The Maya writing system (often called hieroglyphs from a superficial resemblance to the Ancient Egyptian writing) was a combination of phonetic symbols and logograms. It is most often classified as a logographic or (more properly) a logosyllabic writing system, in which syllabic signs play a significant role. It is the only writing system of the Pre-Columbian New World which is known to completely represent the spoken language of its community. In total, the script has more than a thousand different glyphs, although a few are variations of the same sign or meaning, and many appear only rarely or are confined to particular localities. At any one time, no more than around 500 glyphs were in use, some 200 of which (including variations) had a phonetic or syllabic interpretation.
The earliest inscriptions in an identifiably-Maya script date back to 200 - 300 BC. However, this is preceded by several other writing systems which had developed in Mesoamerica, most notably that of the Zapotecs, and possibly the Olmecs. There is a pre-Mayan writing known as "Epi-Olmec script" (post Olmec) which some researchers believe may represent a transitional script between the Olmec writing and Maya writing, but since there are no clear examples of Olmec writing as yet, the matter is unsettled. On January 5, 2006, National Geographic published the findings of Maya writings that could be as old as 400 BC, suggesting that the Maya writing system is nearly as old as the oldest writing found so far (Zapotec). In the succeeding centuries the Maya developed their script into a form which was far more complete and complex than any other that has yet been found in the Americas.
Since its inception, the Maya script was in use up to the arrival of Europeans, peaking during the Maya Classical Period (c. 200 - 900 AD). Although many Maya centers went into decline (or were completely abandoned) during or after this period, the skill and knowledge of Maya writing persisted amongst segments of the population, and the early Spanish conquistadores knew of individuals who could still read and write the script. Unfortunately the Spanish displayed little interest in it, and as a result of the dire impacts the conquest had on Maya societies the knowledge was subsequently lost, most probably within only a few generations.

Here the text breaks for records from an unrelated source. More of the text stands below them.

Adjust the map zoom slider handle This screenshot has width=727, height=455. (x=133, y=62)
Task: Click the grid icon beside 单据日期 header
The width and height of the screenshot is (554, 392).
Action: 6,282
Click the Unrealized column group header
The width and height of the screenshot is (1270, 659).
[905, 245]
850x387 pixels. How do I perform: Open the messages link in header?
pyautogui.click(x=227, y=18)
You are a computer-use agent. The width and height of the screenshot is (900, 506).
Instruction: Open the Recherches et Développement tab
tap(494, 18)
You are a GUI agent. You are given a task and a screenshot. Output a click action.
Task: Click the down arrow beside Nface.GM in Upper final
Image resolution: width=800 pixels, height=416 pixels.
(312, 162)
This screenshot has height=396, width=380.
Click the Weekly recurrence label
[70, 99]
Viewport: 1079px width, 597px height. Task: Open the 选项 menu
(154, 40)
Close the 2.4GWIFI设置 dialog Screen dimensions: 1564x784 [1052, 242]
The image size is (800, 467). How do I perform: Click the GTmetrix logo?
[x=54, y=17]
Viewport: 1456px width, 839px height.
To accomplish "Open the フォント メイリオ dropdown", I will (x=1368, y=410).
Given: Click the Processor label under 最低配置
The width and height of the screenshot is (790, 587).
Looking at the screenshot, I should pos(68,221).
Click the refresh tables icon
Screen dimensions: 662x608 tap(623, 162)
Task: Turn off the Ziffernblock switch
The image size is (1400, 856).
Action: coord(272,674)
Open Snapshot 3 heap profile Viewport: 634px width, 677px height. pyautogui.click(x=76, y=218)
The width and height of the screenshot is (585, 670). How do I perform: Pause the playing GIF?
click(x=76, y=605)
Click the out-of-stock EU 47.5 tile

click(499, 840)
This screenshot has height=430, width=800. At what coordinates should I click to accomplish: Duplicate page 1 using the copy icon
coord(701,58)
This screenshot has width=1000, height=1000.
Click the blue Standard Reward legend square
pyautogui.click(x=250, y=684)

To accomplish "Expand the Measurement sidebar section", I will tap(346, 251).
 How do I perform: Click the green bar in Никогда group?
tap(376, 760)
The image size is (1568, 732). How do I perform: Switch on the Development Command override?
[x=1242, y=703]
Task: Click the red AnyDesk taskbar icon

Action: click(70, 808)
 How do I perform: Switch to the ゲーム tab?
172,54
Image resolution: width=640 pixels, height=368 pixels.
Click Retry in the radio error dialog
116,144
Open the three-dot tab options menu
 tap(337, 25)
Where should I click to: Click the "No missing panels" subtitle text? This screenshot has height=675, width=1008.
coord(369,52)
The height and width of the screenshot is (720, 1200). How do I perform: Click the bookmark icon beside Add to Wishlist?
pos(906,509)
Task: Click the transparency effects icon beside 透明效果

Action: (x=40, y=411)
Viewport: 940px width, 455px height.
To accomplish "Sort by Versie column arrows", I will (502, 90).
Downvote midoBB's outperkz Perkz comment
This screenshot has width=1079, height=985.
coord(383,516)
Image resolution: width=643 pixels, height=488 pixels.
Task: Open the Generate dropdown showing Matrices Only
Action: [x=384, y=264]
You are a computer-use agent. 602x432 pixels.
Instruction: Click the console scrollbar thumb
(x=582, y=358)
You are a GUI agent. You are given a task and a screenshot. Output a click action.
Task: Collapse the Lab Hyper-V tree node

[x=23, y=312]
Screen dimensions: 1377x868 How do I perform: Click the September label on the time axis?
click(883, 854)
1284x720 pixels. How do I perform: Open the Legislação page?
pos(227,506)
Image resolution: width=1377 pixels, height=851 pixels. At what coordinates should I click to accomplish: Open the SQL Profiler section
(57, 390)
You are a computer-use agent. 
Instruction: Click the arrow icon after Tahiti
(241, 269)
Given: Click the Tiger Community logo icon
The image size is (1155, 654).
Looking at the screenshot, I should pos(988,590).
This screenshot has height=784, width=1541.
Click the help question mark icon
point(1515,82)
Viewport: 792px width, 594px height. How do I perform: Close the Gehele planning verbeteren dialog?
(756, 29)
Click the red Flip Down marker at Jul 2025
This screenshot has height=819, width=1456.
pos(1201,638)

At a rough estimate, around 10,000 individual texts have so far been recovered, mostly inscribed on stone monuments, lintels, stelae and ceramic pottery. Maya civilization also produced numerous texts using the bark of certain trees in a "book-format", called a codex. Shortly after the conquest, all of these latter which could be found were ordered to be burnt and destroyed by zealous Spanish priests, notably Bishop Diego de Landa. Out of these Maya codices, only three reasonably-intact examples are known to have survived through to the present day. These are now known as the Madrid, Dresden, and Paris codices. A few pages survive from a fourth, the Grolier codex, whose authenticity is sometimes disputed, but mostly is held to be genuine. Further archaeology conducted at Mayan sites often reveals other fragments, rectangular lumps of plaster and paint chips which formerly were codices; these tantalizing remains are however too severely damaged for any inscriptions to have survived, most of the organic material having decayed.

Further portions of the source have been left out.